Когда Горданов, раздевшись, улегся на диване в крошечной закутке внутри сада, которую называли «вигвамом» и в которой был помещен Висленев, Иосаф» Платонович, в свою очередь, соскочил с кровати и, подбежав к Горданову, заговорил:
– А знаешь, Павлюкашка, я тебе скажу, брат, что в моей жене очень еще; живы хорошие начала.
– Ну еще бы! – отвечал Горданов.
– Право, право так! Ты не знаешь, как она меня иногда занимает? Ты знаешь, есть люди, которые не любят конфет и ананасов, а любят изюм и пряники; есть люди, которые любят купить какую-нибудь испорченную, старую штучку и исправить ее, приспособить…
– Говори, любезный друг, толковее, я тебя не понимаю.
– То есть я хочу сказать, что есть такие люди, и что я… я тоже такой человек.
– С чем тебя и поздравляю; впрочем, это теперь в моде дрянью интересоваться.
– Нет, я люблю…
– Я вижу, что любишь.
– Я люблю воскресить… понимаешь, воззвать к жизни, и потому с тех пор, как эта женщина не скрывает от меня, что она тяготится своим прошедшим и… и…
– И настоящим, что ли?
– Да, и настоящим; поверь, она меня очень занимает, и я…
– А она это сказала тебе, что она тяготится своим прошедшим и настоящим?
– Нет, сказать она не сказала, но ведь это видно, и наконец же у меня есть глаза, и я понимаю женщину!
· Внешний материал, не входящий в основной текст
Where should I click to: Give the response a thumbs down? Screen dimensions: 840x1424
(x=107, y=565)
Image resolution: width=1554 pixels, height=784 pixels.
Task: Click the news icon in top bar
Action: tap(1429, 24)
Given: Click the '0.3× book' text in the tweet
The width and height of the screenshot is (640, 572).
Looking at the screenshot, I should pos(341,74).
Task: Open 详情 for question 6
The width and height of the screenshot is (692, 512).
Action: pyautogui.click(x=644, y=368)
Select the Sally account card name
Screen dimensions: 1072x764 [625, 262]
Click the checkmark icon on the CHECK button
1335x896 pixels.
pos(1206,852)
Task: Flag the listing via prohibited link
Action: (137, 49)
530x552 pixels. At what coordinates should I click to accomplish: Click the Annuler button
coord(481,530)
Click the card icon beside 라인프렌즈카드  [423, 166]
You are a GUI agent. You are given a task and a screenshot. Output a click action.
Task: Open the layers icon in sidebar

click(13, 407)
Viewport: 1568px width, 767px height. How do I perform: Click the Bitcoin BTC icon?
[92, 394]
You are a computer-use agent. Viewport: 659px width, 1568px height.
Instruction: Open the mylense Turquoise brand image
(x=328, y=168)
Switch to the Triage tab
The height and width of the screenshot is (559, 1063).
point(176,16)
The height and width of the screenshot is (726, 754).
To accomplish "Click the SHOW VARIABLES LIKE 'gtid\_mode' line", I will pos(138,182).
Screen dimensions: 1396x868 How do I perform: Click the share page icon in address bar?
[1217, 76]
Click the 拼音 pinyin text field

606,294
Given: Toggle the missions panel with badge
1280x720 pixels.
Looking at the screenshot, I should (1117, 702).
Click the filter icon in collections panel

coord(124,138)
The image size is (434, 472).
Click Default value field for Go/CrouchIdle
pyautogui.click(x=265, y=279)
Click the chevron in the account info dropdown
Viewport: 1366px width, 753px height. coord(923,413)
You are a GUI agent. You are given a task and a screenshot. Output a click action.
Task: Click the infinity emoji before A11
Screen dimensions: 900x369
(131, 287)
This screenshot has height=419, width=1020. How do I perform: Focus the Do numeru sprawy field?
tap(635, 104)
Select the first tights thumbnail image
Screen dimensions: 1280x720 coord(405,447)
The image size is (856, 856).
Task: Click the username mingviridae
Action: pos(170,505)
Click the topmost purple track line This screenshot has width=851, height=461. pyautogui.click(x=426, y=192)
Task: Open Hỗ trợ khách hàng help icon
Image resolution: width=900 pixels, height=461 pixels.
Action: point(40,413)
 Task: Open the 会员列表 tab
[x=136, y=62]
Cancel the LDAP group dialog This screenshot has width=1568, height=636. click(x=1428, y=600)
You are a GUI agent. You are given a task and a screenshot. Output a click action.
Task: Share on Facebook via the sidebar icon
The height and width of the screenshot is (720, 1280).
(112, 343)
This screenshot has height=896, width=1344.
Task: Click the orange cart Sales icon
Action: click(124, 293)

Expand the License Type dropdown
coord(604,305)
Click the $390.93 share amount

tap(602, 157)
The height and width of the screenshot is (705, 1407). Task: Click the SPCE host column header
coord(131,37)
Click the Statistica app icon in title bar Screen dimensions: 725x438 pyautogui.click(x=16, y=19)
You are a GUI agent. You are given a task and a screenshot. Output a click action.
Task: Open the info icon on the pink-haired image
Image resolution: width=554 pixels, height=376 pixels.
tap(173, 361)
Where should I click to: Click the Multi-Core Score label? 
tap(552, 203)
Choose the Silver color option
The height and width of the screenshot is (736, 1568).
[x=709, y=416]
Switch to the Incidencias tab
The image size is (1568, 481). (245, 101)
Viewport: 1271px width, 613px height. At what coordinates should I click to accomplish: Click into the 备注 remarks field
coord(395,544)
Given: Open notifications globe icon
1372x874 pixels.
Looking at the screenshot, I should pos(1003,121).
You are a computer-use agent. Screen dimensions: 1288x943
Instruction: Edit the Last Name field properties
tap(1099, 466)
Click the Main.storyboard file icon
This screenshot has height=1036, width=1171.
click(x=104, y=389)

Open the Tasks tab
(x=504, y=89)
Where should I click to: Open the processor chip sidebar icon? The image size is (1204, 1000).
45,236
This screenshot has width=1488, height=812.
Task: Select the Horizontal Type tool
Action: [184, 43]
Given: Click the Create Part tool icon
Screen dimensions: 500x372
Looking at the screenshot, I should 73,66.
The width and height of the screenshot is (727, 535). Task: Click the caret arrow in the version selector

– Ну, а со мной, брат, об этом не говори: я этими делами не занимался и ничего в них не смыслю.
– Ах, Паша, неужто это правда? Неужто ты никогда, никогда не любил?
– Никогда.
– И никогда не полюбишь?
– Никогда.
– Почему, Павлюкан, дерево ты этакое? Почему?
– Фу! как ты сегодня до противности глупо оживлен! Отстань ты от меня, сделай милость!
– Да, я оживлен; но почему ты не хочешь любить, расскажи мне?
– Потому что любовь – это роскошь, которая очень дорого стоит, а я бережлив и расчетлив.
– Любимая женщина-то дорого стоит?
– А как же? Приведи-ка в итог потерю времени, потерю на трезвости мысли, потерю в работе, да наконец и денежные потери, так как с любовью соединяются почти все имена существительные, кончающиеся на ны, так-то: именины, родины, крестины, похороны… все это чрез женщин, и потому вообще давай лучше спать, чем говорить про женщин.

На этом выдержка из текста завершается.